Steven Schveighoffer schveiguy at yahoo.com
Wed Feb 23 13:51:03 PST 2011


On Wed, 23 Feb 2011 16:40:22 -0500, bearophile <bearophileHUGS at lycos.com>  
wrote:

> Steven Schveighoffer:
>
>> That's not what your example showed.  It showed comparing two allocated
>> pointers *outside* a pure function, and expected them to be equal.  I  
>> see
>> that as disallowing all pointer comparisons.
>
> My first examples were not so good, I am sorry :-) Thank you for not  
> ignoring my posts despite that.
>
> The idea was that if you allocate memory inside a pure function, then  
> the result of this memory allocation is a @transparent  
> pointer/reference.

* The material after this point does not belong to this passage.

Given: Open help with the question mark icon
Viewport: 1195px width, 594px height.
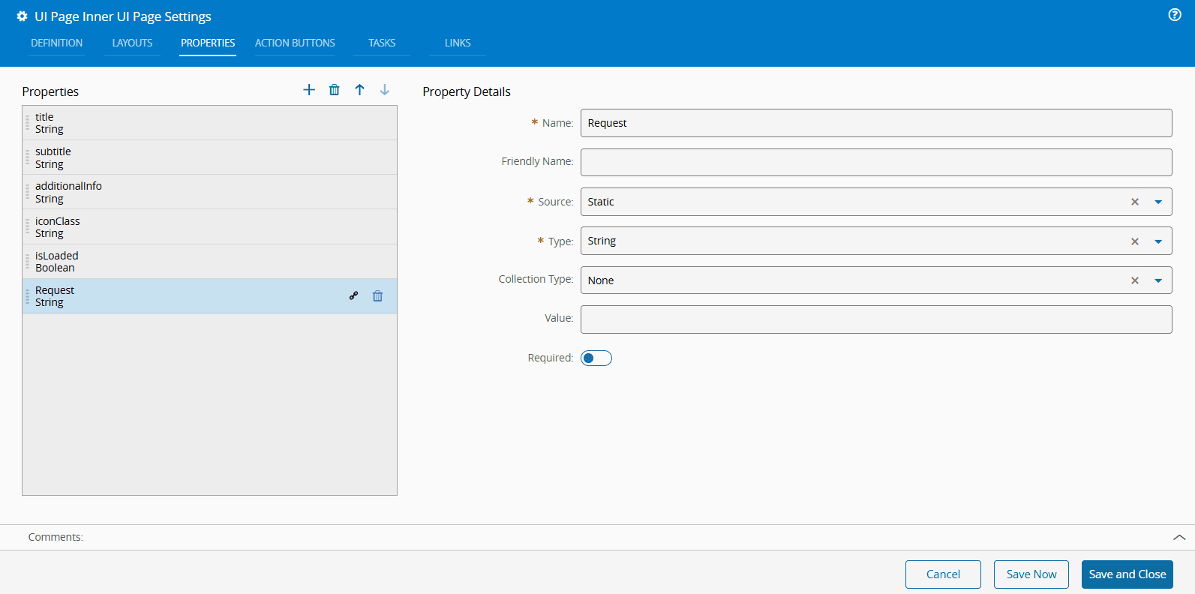Looking at the screenshot, I should tap(1175, 15).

And that a @transparent pointer/reference can't be  
> read (but you are allowed to dereference it, overwrite it, etc).
>
> So this is OK, because the transparency of the pointer is respected:
>
> pure @transparent(int*) foo() {
>   return new int; // allocates just one int on the heap
> }
> void main() {
>   @transparent int* i = foo(); // OK
>   *i = 10; // OK
> }

@transparent has little value outside a pure function, because the  
compiler does not expect to be able to perform pure optimizations on  
normal functions.  Right now, the only drawback you have shown of being  
able to compare such references is when that comparison is used as the  
return value for a pure function.  We can't continue to enforce the  
@transparent rules when they don't prevent problems, or else the language  
becomes too burdensome.

>> It also has some unpleasant effects.  For example, the object equality
>> operator does this:
>>
>> bool opEquals(Object o1, Object o2)
>> {
>>    if(o1 is o2)
>>      return true;
>>    ...
>> }
>>
>> So this optimization would be unavailable inside pure functions, no?  Or
>> require a dangerous cast?
>
>
> Ick.
> You can't give a @transparent Object to function that expects an Object,  
> because transparent references disallow something that you are allowed  
> to do on a not transparent reference/pointer:
>
>
> pure @transparent Object foo() {
>   return new Object();
> }
> void opEquals(Object o1, Object o2) {}
> void main() {
>   @transparent Object o = foo();
>   opEquals(o, o); // not allowed
> }

Once a reference gets out of a pure function, I think it should implicitly  
cast to a non-transparent reference, or else you have a huge mess.  I  
would not like to define @transparent versions of all functions.

The question is, shouldn't you be able to compare two objects inside a  
pure function?  I would think so.  Note that the comparison inside  
opEquals does not alter purity, it's just an optimization.

Then again, I don't think opEquals would be callable inside a pure  
function, since it's not pure itself.

Would something like o is null be allowed?

>> Would it be enough to just require this type of restriction in pure  
>> @safe
>> functions?
>
> I don't know.
>
> Currently @safe is a wrong name, it means means @memorySafe. So I think  
> that currently "@memorySafe" and "pure" are almost orthogonal concepts.

@safe is supposed to prevent using pointers.  But then again, the  
definition is a moving target.  I have a vague memory that really only  
pointer arithmetic is disallowed, comparison is allowed.